A Gazeta do Povo começou a acompanhar Souffrant em setembro do ano passado, pouco depois de ele ter passado por um caso traumático: o rapaz foi vítima de uma série de injúrias raciais e de agressões no ambiente de trabalho. Antes disso, uma empresa havia dado um calote no haitiano (na segunda-feira, a Gazeta do Povo trará novos detalhes sobre essa parte da trajetória de Souffrant).

Ao longo do último ano, Souffrant morou em dois lugares. Até fevereiro deste ano, dividiu uma quitinete, localizada no 4.º andar de uma espécie de cortiço escuro e apertado, no Tatuquara, região Sul de Curitiba. “Eu não gostava de lá. Tinha muita bagunça, uso de drogas e fedia”, disse. Em seguida, o rapaz se mudou para um anexo no subsolo de uma casa no mesmo bairro. Quase não há mobília e os poucos eletrodomésticos usados foram doados.

Mesmo diante das dificuldades, Souffrant é, na maior parte das vezes, um jovem risonho e bem humorado. No Ceasa, é reconhecido pelos funcionários e colegas a cada entrega de legumes, verduras e frutas que entrega para os caminhões dos supermercados que chegam ao local. “Lá vem o calulo [jiló, na língua creóle]”, gritam os colegas.

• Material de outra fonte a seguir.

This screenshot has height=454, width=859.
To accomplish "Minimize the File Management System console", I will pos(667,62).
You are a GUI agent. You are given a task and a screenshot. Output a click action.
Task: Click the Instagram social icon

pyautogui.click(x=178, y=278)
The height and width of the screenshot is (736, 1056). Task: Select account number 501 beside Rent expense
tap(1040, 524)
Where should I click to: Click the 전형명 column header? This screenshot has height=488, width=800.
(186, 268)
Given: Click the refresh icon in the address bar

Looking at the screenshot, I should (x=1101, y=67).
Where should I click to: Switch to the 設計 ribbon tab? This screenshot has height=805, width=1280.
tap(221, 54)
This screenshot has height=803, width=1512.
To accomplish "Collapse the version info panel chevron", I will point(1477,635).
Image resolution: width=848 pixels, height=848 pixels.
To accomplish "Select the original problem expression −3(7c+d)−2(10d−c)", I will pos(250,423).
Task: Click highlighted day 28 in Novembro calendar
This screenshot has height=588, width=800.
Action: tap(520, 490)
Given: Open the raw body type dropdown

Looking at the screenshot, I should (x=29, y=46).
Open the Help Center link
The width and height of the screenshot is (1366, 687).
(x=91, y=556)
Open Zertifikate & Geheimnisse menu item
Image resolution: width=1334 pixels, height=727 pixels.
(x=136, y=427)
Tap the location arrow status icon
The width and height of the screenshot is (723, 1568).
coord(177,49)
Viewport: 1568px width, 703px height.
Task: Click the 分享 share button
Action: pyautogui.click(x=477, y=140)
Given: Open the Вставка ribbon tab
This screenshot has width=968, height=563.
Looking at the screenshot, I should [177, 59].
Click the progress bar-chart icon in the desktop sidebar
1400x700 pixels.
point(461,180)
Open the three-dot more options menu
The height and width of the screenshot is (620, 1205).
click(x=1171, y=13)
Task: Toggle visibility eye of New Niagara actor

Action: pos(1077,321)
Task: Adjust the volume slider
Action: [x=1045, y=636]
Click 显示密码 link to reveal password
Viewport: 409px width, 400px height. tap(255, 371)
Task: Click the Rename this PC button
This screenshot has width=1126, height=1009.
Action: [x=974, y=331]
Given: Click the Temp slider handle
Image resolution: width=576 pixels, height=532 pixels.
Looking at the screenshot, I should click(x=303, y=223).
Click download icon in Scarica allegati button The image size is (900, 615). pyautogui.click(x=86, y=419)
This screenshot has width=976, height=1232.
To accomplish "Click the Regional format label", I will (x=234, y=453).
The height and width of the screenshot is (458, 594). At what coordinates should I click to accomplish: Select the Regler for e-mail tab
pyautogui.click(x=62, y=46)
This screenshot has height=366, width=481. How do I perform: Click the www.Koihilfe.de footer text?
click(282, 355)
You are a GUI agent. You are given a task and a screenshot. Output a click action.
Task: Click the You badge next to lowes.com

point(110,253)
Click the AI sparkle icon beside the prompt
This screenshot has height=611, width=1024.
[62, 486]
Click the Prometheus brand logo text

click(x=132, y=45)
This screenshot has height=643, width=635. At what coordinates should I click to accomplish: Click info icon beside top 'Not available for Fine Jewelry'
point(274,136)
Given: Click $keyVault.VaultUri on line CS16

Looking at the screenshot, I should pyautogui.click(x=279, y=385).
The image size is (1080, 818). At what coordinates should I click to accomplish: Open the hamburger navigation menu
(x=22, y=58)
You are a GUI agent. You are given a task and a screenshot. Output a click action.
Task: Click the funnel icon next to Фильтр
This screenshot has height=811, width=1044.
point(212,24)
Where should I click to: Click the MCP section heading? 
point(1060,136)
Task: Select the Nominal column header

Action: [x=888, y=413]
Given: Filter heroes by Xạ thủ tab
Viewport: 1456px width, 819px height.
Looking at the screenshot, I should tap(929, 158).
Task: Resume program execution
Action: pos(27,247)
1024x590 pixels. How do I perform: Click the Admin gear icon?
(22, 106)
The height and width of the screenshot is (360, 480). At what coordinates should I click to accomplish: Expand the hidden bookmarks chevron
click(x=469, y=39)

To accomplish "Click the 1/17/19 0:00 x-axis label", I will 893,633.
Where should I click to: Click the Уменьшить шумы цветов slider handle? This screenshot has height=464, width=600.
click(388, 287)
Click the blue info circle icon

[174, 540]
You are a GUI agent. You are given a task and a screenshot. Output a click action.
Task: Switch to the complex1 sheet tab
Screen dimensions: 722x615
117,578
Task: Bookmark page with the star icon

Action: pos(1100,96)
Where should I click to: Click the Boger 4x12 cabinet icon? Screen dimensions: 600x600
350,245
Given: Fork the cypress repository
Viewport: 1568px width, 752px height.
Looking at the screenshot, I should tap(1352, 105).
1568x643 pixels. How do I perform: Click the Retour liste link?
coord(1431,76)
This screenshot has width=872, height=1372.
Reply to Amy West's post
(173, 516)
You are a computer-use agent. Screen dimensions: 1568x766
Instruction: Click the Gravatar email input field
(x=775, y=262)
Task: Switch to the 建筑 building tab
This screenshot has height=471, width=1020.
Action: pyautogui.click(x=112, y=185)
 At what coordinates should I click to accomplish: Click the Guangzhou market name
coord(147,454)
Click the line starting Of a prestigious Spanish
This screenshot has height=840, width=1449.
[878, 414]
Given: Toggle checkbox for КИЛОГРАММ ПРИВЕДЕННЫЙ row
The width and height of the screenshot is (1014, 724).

Muitos dos haitianos que passam pelo Ceasa acabam ensinando uma palavra ou outra para os brasileiros. Conhecido também como Corintiano, time que adotou no Brasil para torcer, ele se entrosou completamente ao ambiente do trabalho atual.

“Fechar as portas”

A escassez de vagas no mercado de trabalho já faz com que haitianos que estão no Brasil defendam medidas mais restritivas, como fechar as portas do país para os novos haitianos. “O Brasil precisava fechar as portas, porque tem muito haitiano e pouco trabalho. Devia ser assim: quem já está aqui, fica. Quem não está, não entra mais”, disse Jean Claude Avreius, de 31 anos, que estava no Brasil havia nove meses quando falou à reportagem e nunca havia conseguido emprego no Brasil. Com sorte, naquele mesmo dia, foi contratado por uma madeireira, mas não mudou de opinião.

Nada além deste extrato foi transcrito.